## The task
Retrieve each line that contains the word "checkbox" from the entries below.

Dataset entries
----
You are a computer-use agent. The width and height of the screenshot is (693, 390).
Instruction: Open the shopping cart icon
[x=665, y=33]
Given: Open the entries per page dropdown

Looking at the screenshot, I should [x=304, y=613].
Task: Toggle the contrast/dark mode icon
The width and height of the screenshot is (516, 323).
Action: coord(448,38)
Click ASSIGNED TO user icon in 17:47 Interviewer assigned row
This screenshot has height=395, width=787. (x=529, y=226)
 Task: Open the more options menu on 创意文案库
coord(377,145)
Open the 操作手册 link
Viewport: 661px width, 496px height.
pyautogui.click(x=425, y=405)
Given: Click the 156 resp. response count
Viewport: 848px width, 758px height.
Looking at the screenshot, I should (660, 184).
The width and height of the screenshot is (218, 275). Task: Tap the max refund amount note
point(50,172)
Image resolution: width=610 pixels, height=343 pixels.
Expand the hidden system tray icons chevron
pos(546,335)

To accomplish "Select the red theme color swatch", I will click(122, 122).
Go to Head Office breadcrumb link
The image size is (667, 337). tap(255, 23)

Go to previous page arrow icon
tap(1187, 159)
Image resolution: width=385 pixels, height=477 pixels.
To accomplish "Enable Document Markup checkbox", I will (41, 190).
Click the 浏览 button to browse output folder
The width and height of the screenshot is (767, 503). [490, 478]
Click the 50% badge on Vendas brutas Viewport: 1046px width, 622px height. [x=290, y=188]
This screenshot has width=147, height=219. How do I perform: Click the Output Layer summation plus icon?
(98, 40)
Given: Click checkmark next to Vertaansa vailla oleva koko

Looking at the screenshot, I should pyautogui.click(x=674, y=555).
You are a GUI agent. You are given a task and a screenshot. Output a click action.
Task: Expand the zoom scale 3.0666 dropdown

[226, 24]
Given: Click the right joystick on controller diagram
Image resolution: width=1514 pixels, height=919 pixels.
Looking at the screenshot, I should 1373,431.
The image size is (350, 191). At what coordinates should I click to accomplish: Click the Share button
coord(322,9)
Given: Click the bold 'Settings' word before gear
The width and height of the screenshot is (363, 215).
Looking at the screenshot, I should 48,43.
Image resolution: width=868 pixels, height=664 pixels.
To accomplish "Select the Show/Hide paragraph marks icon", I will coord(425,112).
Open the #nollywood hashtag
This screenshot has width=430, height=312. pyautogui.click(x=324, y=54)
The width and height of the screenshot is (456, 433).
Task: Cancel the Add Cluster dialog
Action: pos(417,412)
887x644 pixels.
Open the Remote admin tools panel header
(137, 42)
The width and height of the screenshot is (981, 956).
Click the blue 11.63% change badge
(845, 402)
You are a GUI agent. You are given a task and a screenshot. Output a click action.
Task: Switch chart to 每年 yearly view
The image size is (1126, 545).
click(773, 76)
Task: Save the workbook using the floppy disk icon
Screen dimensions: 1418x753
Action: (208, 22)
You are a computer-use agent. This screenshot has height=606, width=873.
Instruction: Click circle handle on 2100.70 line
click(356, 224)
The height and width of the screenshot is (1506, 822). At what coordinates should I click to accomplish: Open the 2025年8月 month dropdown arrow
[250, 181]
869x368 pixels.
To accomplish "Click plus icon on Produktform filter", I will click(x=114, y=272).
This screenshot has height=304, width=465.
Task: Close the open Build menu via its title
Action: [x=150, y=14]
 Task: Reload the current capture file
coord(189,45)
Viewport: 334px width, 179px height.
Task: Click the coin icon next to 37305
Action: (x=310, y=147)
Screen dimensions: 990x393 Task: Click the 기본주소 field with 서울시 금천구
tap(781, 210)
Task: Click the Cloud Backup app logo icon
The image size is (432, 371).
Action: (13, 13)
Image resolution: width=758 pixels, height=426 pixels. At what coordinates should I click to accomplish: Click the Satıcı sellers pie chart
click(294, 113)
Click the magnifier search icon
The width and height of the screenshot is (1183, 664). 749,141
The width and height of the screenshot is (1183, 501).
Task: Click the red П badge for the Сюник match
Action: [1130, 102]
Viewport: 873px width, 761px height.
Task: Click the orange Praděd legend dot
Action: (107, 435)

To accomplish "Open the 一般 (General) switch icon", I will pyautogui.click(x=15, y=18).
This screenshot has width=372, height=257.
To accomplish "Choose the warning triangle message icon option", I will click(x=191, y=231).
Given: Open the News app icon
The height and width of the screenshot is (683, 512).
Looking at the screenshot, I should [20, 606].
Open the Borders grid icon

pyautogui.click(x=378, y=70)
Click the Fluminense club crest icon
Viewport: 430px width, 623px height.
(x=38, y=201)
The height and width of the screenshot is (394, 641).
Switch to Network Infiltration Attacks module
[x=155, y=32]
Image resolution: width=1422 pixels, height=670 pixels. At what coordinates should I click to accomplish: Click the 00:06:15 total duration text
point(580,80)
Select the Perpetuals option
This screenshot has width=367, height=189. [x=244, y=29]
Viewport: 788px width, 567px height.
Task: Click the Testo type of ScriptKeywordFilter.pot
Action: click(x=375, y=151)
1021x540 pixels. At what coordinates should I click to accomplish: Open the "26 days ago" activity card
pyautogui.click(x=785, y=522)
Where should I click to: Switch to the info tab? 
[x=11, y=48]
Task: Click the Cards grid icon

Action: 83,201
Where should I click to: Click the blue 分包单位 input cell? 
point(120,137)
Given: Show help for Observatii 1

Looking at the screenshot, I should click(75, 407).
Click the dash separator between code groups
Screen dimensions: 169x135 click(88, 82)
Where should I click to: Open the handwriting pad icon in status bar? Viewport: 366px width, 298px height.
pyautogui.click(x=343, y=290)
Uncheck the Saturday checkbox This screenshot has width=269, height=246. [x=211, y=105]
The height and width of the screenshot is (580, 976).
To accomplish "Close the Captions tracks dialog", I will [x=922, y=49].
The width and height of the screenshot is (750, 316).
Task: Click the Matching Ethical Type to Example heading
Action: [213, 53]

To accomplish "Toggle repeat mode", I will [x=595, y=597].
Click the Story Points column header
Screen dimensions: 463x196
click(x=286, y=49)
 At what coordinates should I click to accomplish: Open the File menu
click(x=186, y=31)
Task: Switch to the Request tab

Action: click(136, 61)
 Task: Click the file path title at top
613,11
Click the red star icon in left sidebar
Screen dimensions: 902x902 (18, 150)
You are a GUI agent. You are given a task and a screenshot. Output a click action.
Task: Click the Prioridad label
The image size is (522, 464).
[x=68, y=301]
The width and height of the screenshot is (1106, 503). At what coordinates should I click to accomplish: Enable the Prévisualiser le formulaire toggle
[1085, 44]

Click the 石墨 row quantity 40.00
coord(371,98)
----
## Answer space
To accomplish "Enable Document Markup checkbox", I will (41, 190).
Uncheck the Saturday checkbox This screenshot has width=269, height=246. [x=211, y=105]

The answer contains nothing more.